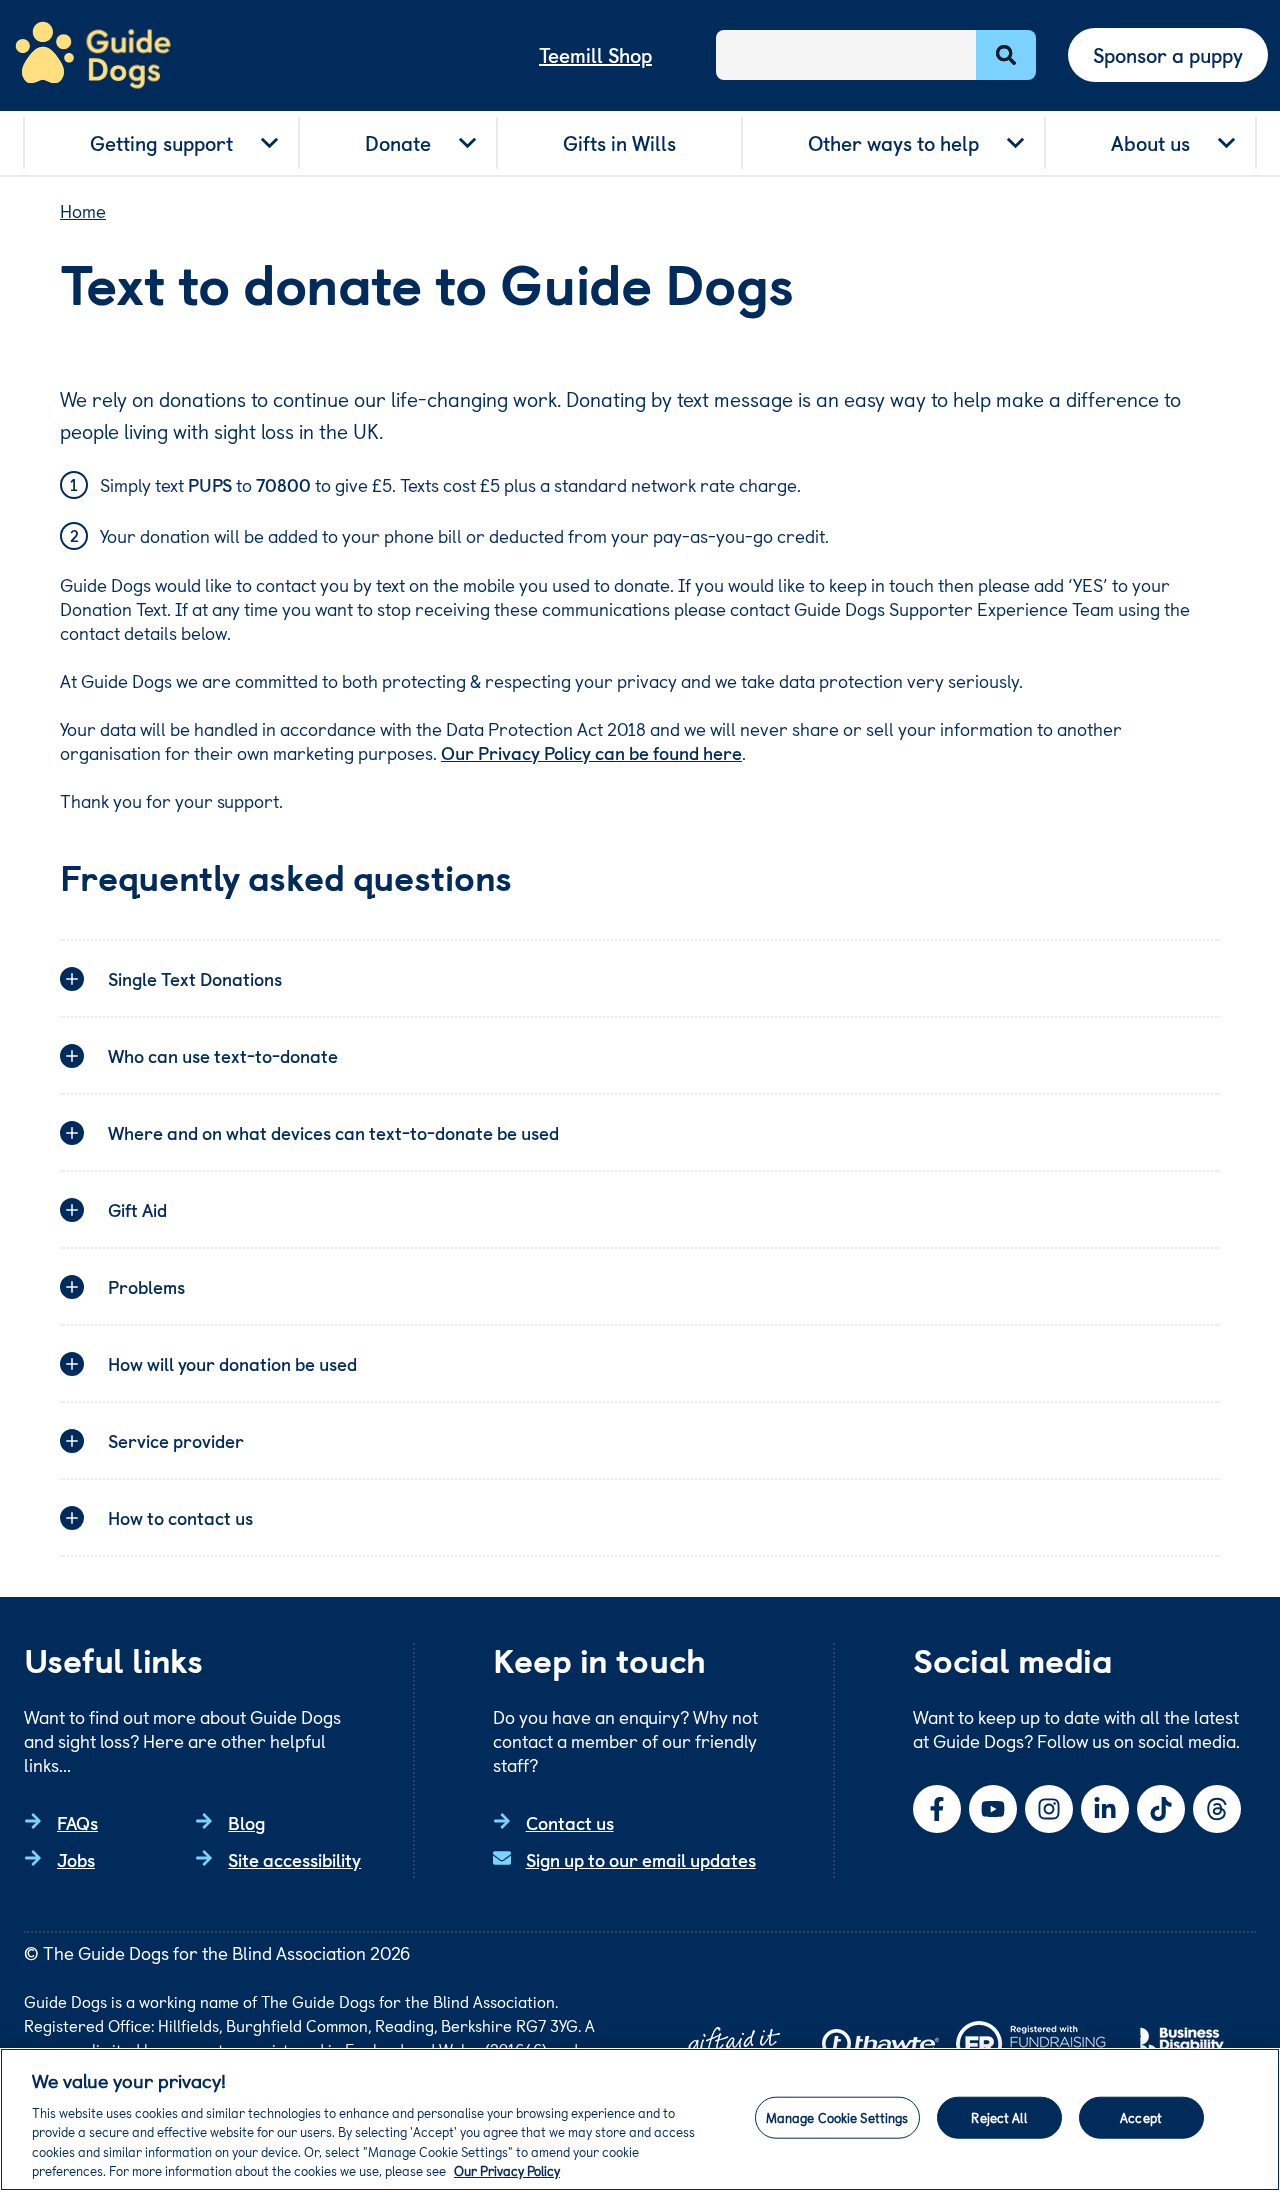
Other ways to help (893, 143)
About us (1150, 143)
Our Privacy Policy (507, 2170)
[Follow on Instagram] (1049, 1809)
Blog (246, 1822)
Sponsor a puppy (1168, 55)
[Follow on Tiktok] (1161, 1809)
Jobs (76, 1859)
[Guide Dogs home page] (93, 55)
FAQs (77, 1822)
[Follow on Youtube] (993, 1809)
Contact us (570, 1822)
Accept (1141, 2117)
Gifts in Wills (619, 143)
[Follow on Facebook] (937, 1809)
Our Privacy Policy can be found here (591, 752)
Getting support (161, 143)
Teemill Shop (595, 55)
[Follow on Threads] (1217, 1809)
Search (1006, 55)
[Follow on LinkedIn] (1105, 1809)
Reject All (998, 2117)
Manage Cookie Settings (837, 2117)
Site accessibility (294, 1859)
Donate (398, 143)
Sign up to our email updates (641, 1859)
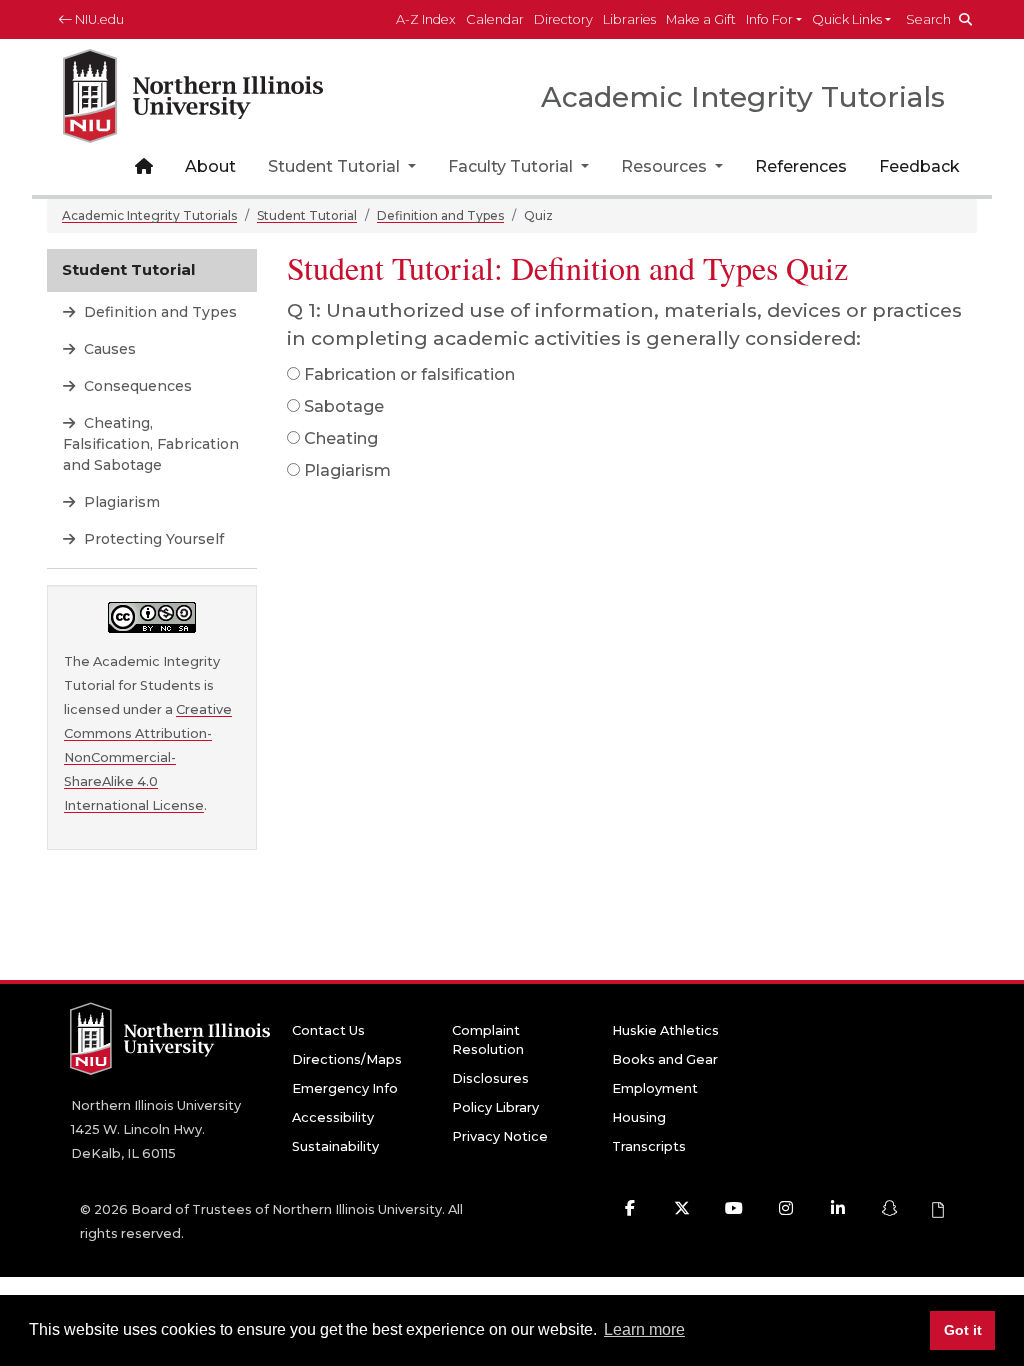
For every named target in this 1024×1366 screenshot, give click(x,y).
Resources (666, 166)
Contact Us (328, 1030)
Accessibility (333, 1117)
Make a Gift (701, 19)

Assignment:
Copy out all the data exactly; skip the pictures.

The completed task:
Other ways to help (893, 143)
About us (1150, 143)
Our Privacy Policy (507, 2170)
[Follow on Instagram] (1049, 1809)
Blog (246, 1822)
Sponsor a puppy (1168, 55)
[Follow on Tiktok] (1161, 1809)
Jobs (76, 1859)
[Guide Dogs home page] (93, 55)
FAQs (77, 1822)
[Follow on Youtube] (993, 1809)
Contact us (570, 1822)
Accept (1141, 2117)
Gifts in Wills (619, 143)
[Follow on Facebook] (937, 1809)
Our Privacy Policy can be found here (591, 752)
Getting support (161, 143)
Teemill Shop (595, 55)
[Follow on Threads] (1217, 1809)
Search (1006, 55)
[Follow on LinkedIn] (1105, 1809)
Reject All (998, 2117)
Manage Cookie Settings (837, 2117)
Site accessibility (294, 1859)
Donate (398, 143)
Sign up to our email updates (641, 1859)
For every named target in this 1024×1366 screenshot, give click(x,y).
Resources (666, 166)
Contact Us (328, 1030)
Accessibility (333, 1117)
Make a Gift (701, 19)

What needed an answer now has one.